九百十六話 ちょっと騒ぎすぎたかな?
そして、予定通り帝国との打ち合わせの日となった。
僕は王城に行ってから、皇城にゲートを繋いで帝国の関係者を迎えた。
「「リルムちゃん!」」
「リズちゃん、エレノアちゃん!」
仲の良い三人は、会うなり笑顔で抱きついていた。
本当に、昔から変わらないですね。
「アレクお兄ちゃんも、おはようございます」
「おはよう、リルム」
「えへへ」
そして、リルムは笑顔のまま僕に抱きついてきた。
僕も、笑顔でリルムの頭を撫でてあげた。
どうも家族の前では良いお姉ちゃんになっているらしいけど、僕たちの前では人懐っこい妹ですね。
「リルムちゃん、いまお家にいる人が来ているの。紹介してあげるね」
「とっても良い人だよ」
「リルム、楽しみだなあ」
こうして、三人は仲良く勉強部屋に向かって行った。
今日のリルムは王女らしい服を着ているから、フライトさんたちはかなりビックリするかも。
では、僕はその間にお仕事を行います。
宰相と外務卿と一緒に、会議室に向かいます。
「帝国でも、闇ギルド崩壊後は複数の闇組織が立ち上がり、頭を悩ませています」
「王国も、犯罪組織が乱立し縄張り争いしています。先日大規模な摘発があったばっかりですし」
「新しい闇組織も、何とか勢力を伸ばそうと貴族に近づいております。中々難しい問題ではありますな」
大きな組織を潰した事により、中小の組織が乱立して対立を深めるのはどこも同じ傾向みたいだった。

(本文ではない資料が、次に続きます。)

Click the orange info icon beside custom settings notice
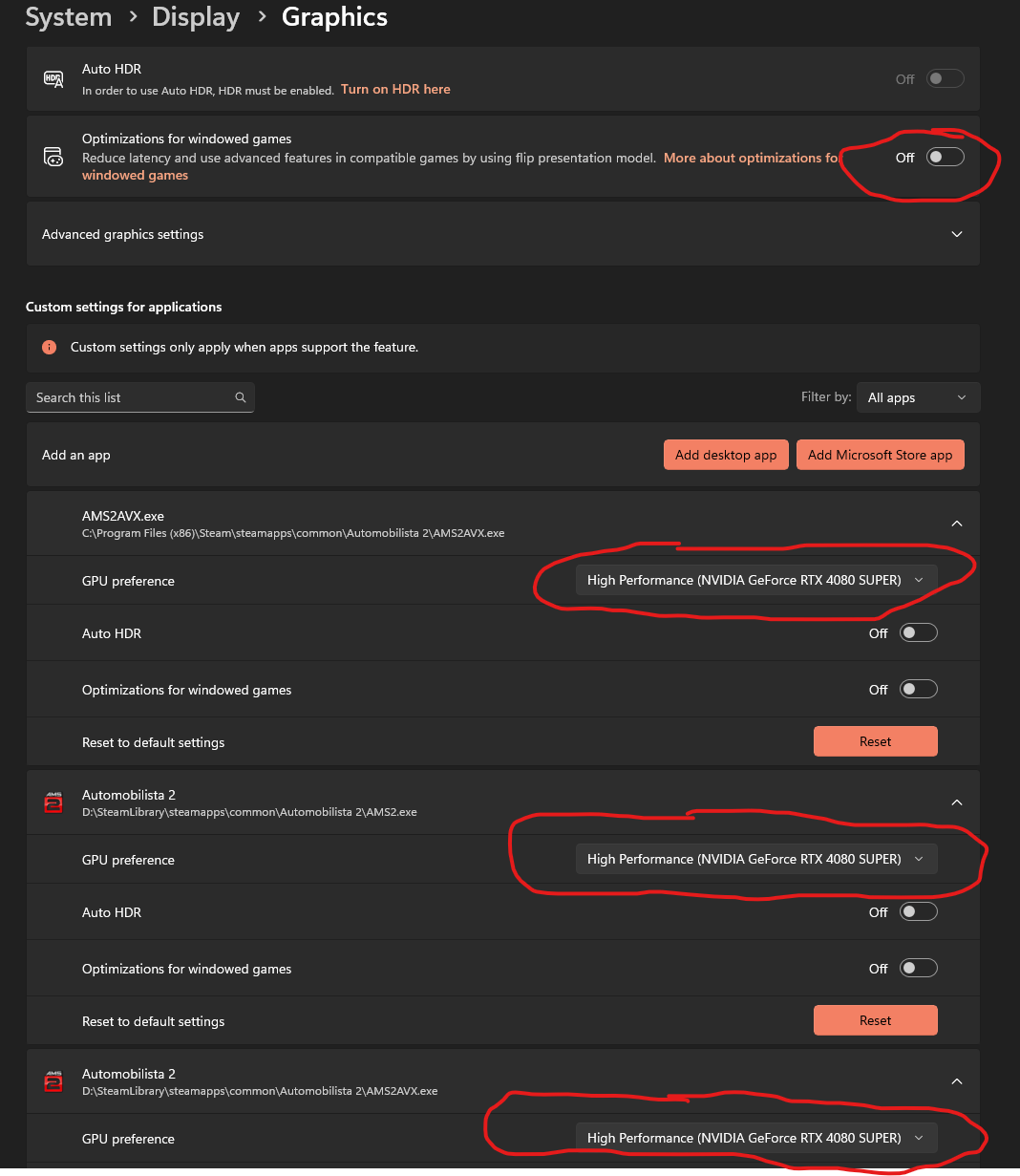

中々悩ましい問題で、最近は炊き出しの際に捕まる不審者の数が増えています。
「経済対策に雇用対策を進めておりますが、直ぐに効果が出ないのが悩ましいです。今は、インフラの更新工事に併せて多くの者を雇っております」
「王国も、スラム街の再編を行っている。少しずつだが、歩みを止めてはならない」
宰相も頭を悩ませているのが、スラム街の問題です。
需要に対して供給過多になっているので、どうしても人手が余っています。
しかし、どんどんと王都に人が流入するので中々その流れが止まりません。
中には、冒険者になって無理な仕事をして命を落とす者もいます。
辺境伯領みたいに、人が増えても仕事はまだあるところは稀みたいです。
「帝国も衛星都市みたいに、皇都の周囲に年を作る事を検討しております」
「もしくは、魔導船を使って人手が足らない所に集まった人を送るのも一つの手ですよね」
「アレク様の提案も一案だが、受け入れる側の問題もある。中々難しいことだ」
魔導船に乗れる人は限られるし、僕とスラちゃんがゲートを続ける訳にもいかない。
スラム街の件を上手く片付けないと、また犯罪組織が現れるし悩ましい問題です。
僕はここまでで、後は担当者同士で話し合いをすることになりました。
僕は、リルムの様子を見る為に勉強部屋に向かいました。
「「「カリカリカリ……」」」
すると、何故かリルムやブライトさんを含む全員が、勉強というか書き取りテストをしていました。
これは何だろうと思い、不機嫌そうなエリちゃんを抱っこしているジンさんに確認してみました。
「単純な話だった。全員が驚いたり騒いだりしたから、エリが泣いちゃったんだよ。それで、王妃様とアリア様の命で全員が勉強というなの罰を受けることになったんだ」
「うぅ……」
うん、こればかりは仕方ない。
きっと久々にみんなあったので、テンションが上がっちゃったんだろうね。
リルムにとって、エリちゃんは従姉妹でもあるし。
クズっているエリちゃんはジンさんにピタッとくっついて離れる気配もないし、暫くはこのままですね。
僕も巻き込まれると嫌なので、静かに勉強部屋から出ていきました。
こうして、昼食前まで勉強という名の罰が続いていました。
「疲れたよ……」
「当たり前です。嬉しいのはわかるけど、もっと落ち着きなさいね」
そして、帰る時にはヘロヘロになっていたリルムに叔母でもあるアリア様が苦言を呈していました。
今日はどうしようもないので、後日また王国に遊びにくることになりました。
因みに、一緒に罰の勉強を受けたからか、リルムとブライトさんたちは直ぐに仲良くなっていました。
怪我の功名とは、こういう事ですね。